3277 Aaronson

Discovery
- Discovered by: E. Bowell
- Discovery site: Anderson Mesa Stn.
- Discovery date: 8 January 1984

Designations
- Named after: Marc Aaronson (astronomer)
- Alternative designations: 1984 AF_{1} · 1962 CF 1971 UV_{2} · 1982 TU_{2}
- Minor planet category: main-belt · (outer)

Orbital characteristics
- Epoch 4 September 2017 (JD 2458000.5)
- Uncertainty parameter 0
- Observation arc: 55.24 yr (20,178 days)
- Aphelion: 3.9927 AU
- Perihelion: 2.2900 AU
- Semi-major axis: 3.1414 AU
- Eccentricity: 0.2710
- Orbital period (sidereal): 5.57 yr (2,034 days)
- Mean anomaly: 93.558°
- Mean motion: 0° 10^{m} 37.2^{s} / day
- Inclination: 8.5693°
- Longitude of ascending node: 84.997°
- Argument of perihelion: 295.32°

Physical characteristics
- Dimensions: 19.88±0.15 km 20.049±0.054 km 26.64 km (calculated)
- Synodic rotation period: 9.80±0.05 h
- Geometric albedo: 0.057 (assumed) 0.112±0.016 0.1211±0.0122
- Spectral type: C
- Absolute magnitude (H): 11.4 · 11.5 · 11.6 · 11.89±0.21

= 3277 Aaronson =

Main-belt asteroid

3277 Aaronson, provisional designation , is a carbonaceous asteroid from the outer region of the asteroid belt, approximately 20 kilometers in diameter. It was discovered by American astronomer Edward Bowell at Lowell's Anderson Mesa Station, near Flagstaff, Arizona, on 8 January 1984, and named in memory of astronomer Marc Aaronson.

== Orbit and classification ==

The C-type asteroid orbits the Sun in the outer main-belt at a distance of 2.3–4.0 AU once every 5 years and 7 months (2,034 days). Its orbit has an eccentricity of 0.27 and an inclination of 9° with respect to the ecliptic. A first precovery was obtained at Goethe Link Observatory in 1962, extending the asteroid's observation arc by 22 years prior to its official discovery observation at Anderson Mesa.

== Physical characteristics ==

=== Rotation period ===

In November 2010, a rotational lightcurve for this asteroid was obtained from photometric observations made at the U.S. Shadowbox Observatory in Carmel, Indiana. It rendered a rotation period of 9.80±0.05 hours with a brightness amplitude of 0.14 in magnitude (U=2+).

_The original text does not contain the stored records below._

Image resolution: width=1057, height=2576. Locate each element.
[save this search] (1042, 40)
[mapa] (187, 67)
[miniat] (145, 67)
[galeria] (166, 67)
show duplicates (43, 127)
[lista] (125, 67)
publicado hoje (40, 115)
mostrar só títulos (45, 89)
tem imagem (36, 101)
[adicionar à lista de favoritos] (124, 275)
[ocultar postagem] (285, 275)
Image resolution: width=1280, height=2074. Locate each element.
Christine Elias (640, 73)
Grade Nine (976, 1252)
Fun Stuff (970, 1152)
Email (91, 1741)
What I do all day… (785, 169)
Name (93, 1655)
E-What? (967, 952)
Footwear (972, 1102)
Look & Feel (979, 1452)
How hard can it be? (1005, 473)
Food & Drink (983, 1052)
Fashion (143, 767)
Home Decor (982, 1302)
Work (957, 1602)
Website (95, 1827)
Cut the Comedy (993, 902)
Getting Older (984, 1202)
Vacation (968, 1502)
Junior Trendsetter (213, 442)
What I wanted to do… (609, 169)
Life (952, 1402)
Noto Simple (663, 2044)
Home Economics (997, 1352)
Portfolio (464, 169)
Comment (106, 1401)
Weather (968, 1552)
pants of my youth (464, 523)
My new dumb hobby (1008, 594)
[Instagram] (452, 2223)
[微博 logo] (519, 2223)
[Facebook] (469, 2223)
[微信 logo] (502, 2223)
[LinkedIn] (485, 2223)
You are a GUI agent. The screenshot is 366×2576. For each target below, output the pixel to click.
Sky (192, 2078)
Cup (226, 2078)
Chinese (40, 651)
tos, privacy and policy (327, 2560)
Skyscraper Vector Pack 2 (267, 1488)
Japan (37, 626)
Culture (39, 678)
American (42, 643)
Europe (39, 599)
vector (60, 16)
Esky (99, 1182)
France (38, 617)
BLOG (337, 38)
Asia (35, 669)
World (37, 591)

=== Diameter and albedo ===

Based on NASA's space-based WISE and its subsequent NEOWISE mission, the asteroid has an albedo of 0.11 and 0.12, and a diameter of 19.9 and 20.0 kilometers, respectively, while the Collaborative Asteroid Lightcurve Link (CALL) assumes a lower albedo of 0.06, which translates into a larger diameter of 26.6 kilometers, as the lower the albedo (reflectivity), the higher the body's diameter, for a given absolute magnitude (brightness).

== Naming ==

This minor planet was named in memory of American astronomer Marc Aaronson (1950–1987), killed in the dome of the 4-meter Nicholas U. Mayall Telescope of the Kitt Peak National Observatory. His fields of research included the detection the decelerative effect of the Virgo cluster on the Hubble flow, observations of carbon stars in the globular clusters in the Magellanic clouds, and measurement of the large velocity dispersion in dwarf spheroidal galaxies, suggesting that all galaxies do have dark matter halos. The official naming citation was published by the Minor Planet Center on 11 July 1987 (M.P.C. 12016).